The following covariates were included in all models: age (continuous), respondent status (self, proxy), ethnic origin (dummy variables: French / British Isles / Italian / other Europeans / other), educational level (elementary, secondary, post-secondary), socioeconomic status (SES) as measured by median household income of the residential neighborhood, derived from census information (continuous) and exposure to those IARC Group 1 occupational lung carcinogens that had at least 1% lifetime prevalence in our study population. The following occupational exposures (lifetime prevalence as indicated) satisfied these criteria: diesel engine emissions (23.8%), crystalline silica (15.9%), benzo[a]pyrene (15.3%), chrysotile asbestos (10.9%), nickel and its compounds (6.2%), chromium VI and its compounds (4.5%) and cadmium and its compounds (2.2%). These were included in the models as qualitative ordinal variables for men: no exposure, ‘non-substantial’ exposure and ‘substantial’ exposure, where the two exposure subsets were distinguished by duration of exposure, concentration of exposure and number of hours per week of exposure. Among women, due to much lower prevalence of occupational exposures, binary variables (ever vs never exposed) were preferred.

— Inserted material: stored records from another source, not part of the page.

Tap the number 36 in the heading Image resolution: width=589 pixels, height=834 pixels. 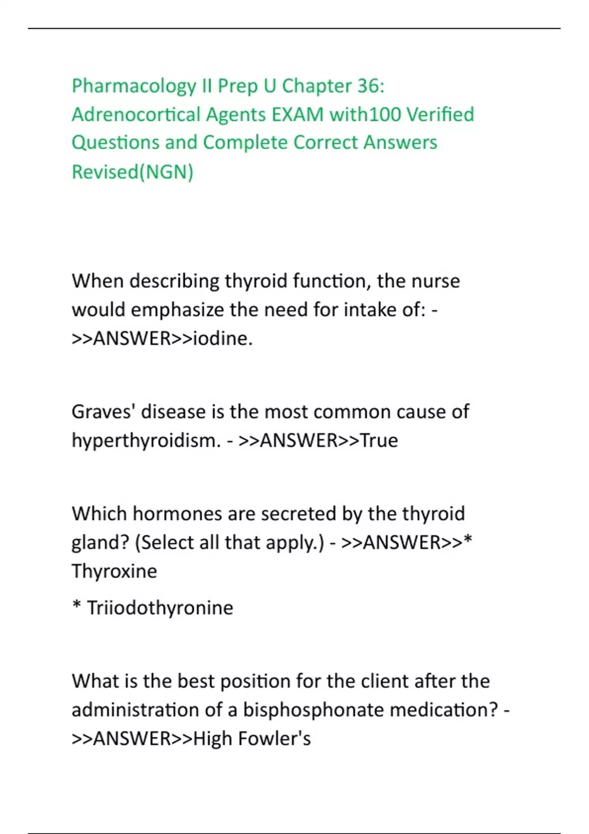pyautogui.click(x=369, y=86)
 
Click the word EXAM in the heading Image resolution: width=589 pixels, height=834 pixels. pyautogui.click(x=298, y=115)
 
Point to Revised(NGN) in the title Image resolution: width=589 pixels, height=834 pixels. pyautogui.click(x=133, y=172)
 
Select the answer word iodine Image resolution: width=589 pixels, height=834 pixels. pyautogui.click(x=222, y=339)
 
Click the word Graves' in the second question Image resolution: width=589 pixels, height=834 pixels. pyautogui.click(x=103, y=412)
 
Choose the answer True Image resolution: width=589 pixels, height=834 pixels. pyautogui.click(x=379, y=441)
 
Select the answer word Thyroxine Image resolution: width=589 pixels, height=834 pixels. pyautogui.click(x=114, y=572)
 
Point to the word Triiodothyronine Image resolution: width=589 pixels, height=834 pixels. pyautogui.click(x=160, y=608)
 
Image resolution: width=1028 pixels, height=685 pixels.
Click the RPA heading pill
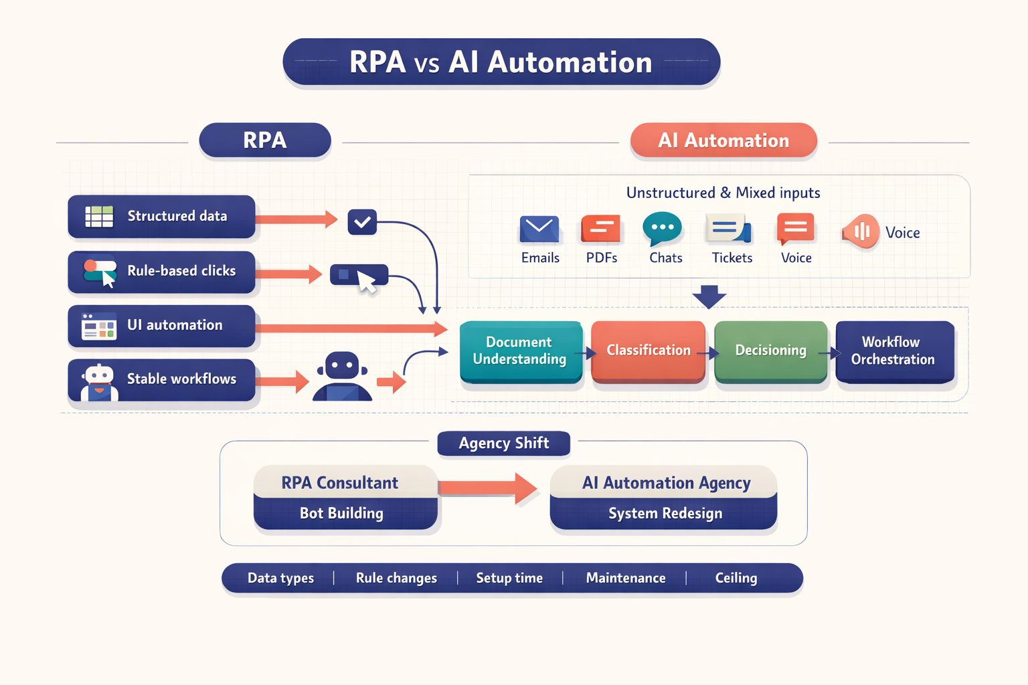(265, 140)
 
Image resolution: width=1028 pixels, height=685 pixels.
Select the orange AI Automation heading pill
(723, 140)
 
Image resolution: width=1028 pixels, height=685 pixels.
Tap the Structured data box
(161, 216)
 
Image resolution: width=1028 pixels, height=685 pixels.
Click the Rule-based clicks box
(161, 271)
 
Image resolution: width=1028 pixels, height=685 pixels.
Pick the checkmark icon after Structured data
(362, 222)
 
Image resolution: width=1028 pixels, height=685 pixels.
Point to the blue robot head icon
(343, 367)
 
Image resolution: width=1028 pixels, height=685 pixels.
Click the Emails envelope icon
(539, 229)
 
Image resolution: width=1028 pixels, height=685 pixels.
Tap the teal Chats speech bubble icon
(662, 229)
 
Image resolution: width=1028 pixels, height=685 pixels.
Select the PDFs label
(602, 258)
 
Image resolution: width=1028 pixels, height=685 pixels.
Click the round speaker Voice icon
(860, 231)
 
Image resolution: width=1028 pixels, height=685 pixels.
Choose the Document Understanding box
(520, 351)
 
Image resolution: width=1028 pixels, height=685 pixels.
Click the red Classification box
(648, 351)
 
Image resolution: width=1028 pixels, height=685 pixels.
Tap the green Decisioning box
(770, 351)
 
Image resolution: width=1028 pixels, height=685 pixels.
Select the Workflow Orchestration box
(894, 351)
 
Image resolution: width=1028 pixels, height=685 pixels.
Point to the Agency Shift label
(503, 444)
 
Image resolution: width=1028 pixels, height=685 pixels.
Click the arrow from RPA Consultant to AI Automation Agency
(488, 488)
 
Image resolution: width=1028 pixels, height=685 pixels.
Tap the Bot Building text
(341, 513)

Some sensitivity analyses were carried out with study subjects restricted to those who answered for themselves, i.e. excluding proxy responses.
The population attributable fraction (PAF) was estimated as PAF = pexp\( \left(\frac{OR-1}{OR}\right) \) where pexp represents the ratio of the number of exposed cases to the total number of cases [18]. A 95% confidence interval (CI) for the PAF was derived by replacing the point estimate of the relevant OR by, respectively, the lower and upper boundaries of the corresponding 95% CI.
All statistical analyses were performed using SAS® 9.4 software. The %MFP8 macro was used for determining the transformation of continuous variables using fractional polynomials [19].